Gold, Silver and Platinum
In the wake of the recent election, we saw the price of gold begin to rise again and silver prices, according to most analysts were set to start the upwards journey once again. If prices are set to increase, which is no surprise to anyone, the innovative ways to reduce the percentage of precious metals used in designs continues to dominate. Brass and silver, copper and silver, gold alloys, even leather and alternative metals are ways designers are bringing down the cost of pieces. Platinum prices, while slipping recently are expected to increase as new production decreases and labor costs rise, forcing upwards price pressure on the precious metal.
In the 1940s, the precious gem market was about equal in size with the diamond market. Then came De Beers with its iconic marketing strategy and deep pockets resulting in a revolution. Diamonds equaled forever and no ‘Will you do me the honor?’ meant anything unless it was accompanied by a diamond ring. But in recent years, with the shifting structure of the diamond industry and De Beers pulling back from its generic marketing campaign, diamond advertising has dropped significantly, a situation major gemstone miners are looking to capitalize on.

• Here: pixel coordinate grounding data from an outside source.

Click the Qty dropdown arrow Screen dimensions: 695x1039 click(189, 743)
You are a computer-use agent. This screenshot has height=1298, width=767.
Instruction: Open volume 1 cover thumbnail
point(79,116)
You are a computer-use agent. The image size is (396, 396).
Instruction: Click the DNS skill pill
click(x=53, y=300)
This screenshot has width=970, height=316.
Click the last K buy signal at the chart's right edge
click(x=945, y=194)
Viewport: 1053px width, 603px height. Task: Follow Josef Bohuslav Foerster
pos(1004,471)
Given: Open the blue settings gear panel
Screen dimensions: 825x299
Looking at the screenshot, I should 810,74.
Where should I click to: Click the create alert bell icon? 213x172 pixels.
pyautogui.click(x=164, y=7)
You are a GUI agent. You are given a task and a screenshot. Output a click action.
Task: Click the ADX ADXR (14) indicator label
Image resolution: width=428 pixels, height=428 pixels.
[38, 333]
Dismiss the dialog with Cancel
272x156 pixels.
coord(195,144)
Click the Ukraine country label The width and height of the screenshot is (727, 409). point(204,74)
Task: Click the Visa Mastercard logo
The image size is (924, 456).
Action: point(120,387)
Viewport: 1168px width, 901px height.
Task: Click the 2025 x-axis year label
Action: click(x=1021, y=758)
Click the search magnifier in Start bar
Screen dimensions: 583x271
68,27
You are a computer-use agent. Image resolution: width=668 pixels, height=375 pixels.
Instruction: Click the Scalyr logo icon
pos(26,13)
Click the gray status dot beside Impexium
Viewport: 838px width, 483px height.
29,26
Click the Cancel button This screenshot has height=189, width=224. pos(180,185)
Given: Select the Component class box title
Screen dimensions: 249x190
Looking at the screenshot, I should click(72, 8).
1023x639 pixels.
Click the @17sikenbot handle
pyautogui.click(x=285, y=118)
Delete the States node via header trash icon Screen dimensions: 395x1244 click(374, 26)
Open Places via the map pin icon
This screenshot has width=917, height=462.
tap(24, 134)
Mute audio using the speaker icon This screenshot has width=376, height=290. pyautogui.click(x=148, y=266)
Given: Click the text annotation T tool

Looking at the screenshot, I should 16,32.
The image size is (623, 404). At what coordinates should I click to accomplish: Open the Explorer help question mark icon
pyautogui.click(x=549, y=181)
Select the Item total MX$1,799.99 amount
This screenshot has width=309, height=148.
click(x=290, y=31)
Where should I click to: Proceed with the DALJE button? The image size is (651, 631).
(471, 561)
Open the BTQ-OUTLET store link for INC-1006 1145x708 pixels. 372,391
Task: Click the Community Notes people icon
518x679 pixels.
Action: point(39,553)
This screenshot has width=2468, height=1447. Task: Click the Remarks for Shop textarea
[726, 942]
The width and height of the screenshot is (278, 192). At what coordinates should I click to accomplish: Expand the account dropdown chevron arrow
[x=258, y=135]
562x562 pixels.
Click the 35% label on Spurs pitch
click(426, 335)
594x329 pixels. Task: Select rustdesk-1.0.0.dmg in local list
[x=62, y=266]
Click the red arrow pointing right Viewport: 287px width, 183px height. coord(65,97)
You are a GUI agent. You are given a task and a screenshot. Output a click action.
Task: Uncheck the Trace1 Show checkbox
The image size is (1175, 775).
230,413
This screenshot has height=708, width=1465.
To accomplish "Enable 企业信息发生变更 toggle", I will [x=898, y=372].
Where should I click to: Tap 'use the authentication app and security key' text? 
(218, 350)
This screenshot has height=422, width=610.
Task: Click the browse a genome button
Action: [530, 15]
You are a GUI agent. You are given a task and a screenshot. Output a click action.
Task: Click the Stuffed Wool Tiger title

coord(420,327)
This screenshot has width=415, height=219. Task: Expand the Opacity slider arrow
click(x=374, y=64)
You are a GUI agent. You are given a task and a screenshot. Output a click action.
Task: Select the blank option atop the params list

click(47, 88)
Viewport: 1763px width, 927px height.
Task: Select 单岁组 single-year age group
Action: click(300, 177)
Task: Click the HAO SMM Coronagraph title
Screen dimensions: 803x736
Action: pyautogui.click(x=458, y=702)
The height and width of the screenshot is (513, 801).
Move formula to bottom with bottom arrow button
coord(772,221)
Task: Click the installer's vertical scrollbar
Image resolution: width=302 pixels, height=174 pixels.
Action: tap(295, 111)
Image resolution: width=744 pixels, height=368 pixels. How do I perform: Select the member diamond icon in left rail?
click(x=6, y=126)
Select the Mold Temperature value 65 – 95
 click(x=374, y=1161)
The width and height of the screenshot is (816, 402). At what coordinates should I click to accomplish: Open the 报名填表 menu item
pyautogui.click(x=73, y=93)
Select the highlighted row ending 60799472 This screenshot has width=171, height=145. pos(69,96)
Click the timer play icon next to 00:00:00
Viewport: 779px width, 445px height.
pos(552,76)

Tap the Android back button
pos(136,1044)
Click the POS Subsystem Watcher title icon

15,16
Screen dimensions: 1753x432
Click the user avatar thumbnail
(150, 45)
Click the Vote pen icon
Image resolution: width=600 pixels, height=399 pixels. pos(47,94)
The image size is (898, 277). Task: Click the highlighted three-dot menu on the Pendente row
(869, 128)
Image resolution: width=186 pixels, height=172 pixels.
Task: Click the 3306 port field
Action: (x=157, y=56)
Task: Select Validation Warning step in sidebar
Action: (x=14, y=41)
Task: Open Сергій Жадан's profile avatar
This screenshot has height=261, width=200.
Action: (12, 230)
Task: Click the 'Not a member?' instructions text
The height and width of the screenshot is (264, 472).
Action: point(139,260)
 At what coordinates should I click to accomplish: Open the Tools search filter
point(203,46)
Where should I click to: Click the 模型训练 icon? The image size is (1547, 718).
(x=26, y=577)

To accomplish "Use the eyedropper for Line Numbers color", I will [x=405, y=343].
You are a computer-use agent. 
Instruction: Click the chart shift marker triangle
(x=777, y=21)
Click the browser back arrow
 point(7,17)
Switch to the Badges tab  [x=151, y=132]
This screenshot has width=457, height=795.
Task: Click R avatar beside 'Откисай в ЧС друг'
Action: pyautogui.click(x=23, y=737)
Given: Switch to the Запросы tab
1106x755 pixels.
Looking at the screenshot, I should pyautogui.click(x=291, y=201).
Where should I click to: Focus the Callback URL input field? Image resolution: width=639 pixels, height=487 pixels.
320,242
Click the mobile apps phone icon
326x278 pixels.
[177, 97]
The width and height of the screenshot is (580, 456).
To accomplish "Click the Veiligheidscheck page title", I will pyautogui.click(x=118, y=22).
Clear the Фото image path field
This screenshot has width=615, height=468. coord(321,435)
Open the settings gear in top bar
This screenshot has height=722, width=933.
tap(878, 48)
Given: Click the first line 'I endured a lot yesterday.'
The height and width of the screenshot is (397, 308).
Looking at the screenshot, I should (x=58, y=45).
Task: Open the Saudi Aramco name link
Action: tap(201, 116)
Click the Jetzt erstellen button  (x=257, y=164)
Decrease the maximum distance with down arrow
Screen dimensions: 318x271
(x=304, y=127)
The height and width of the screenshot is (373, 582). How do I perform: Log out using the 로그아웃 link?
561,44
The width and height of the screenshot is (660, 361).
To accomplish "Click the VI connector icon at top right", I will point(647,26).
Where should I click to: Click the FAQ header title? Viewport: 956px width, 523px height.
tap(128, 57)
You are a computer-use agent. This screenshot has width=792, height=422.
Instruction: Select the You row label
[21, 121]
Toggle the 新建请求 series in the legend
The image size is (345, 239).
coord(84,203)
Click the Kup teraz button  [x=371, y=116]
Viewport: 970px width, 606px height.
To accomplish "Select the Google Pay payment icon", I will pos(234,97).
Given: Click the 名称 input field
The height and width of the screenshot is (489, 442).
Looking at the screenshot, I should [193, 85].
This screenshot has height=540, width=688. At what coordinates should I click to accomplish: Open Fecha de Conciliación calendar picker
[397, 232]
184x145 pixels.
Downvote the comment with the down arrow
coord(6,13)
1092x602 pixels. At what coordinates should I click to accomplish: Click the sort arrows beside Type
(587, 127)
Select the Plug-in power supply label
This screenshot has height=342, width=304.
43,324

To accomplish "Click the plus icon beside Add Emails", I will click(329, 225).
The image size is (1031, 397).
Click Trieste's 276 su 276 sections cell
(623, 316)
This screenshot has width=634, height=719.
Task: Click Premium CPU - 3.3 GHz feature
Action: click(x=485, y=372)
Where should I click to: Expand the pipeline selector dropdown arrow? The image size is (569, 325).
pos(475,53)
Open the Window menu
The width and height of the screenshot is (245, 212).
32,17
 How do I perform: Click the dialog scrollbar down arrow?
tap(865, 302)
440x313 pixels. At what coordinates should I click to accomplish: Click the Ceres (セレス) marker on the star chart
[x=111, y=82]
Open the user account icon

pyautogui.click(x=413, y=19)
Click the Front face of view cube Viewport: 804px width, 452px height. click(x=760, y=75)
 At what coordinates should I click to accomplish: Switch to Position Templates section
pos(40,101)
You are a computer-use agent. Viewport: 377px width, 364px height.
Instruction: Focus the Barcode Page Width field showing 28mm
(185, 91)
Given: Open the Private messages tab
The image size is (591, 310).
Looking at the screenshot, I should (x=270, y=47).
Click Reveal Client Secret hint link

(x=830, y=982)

Gemfields, one of the largest emerald miners is planning a campaign fronted by a global ‘to do for emeralds what Marilyn Monroe and Audrey Hepburn did for diamonds’.
According to the IDMA (International Diamond Manufacturers Association), at current growth rates, emeralds may take more than 20% of diamonds global market share within two decades. The prices of top-quality emeralds have increased more than tenfold in the past three years. What does this all mean? Currently the majority of high-end gemstone purchases are bought by consumers that have already purchased significant diamond pieces, but with a backing of a major campaign emeralds may soon be a girl’s (second) best friend
Next week we look at consumers’ shifting purchasing habits and just how, why and where a consumer plans to buy jewelry in 2013.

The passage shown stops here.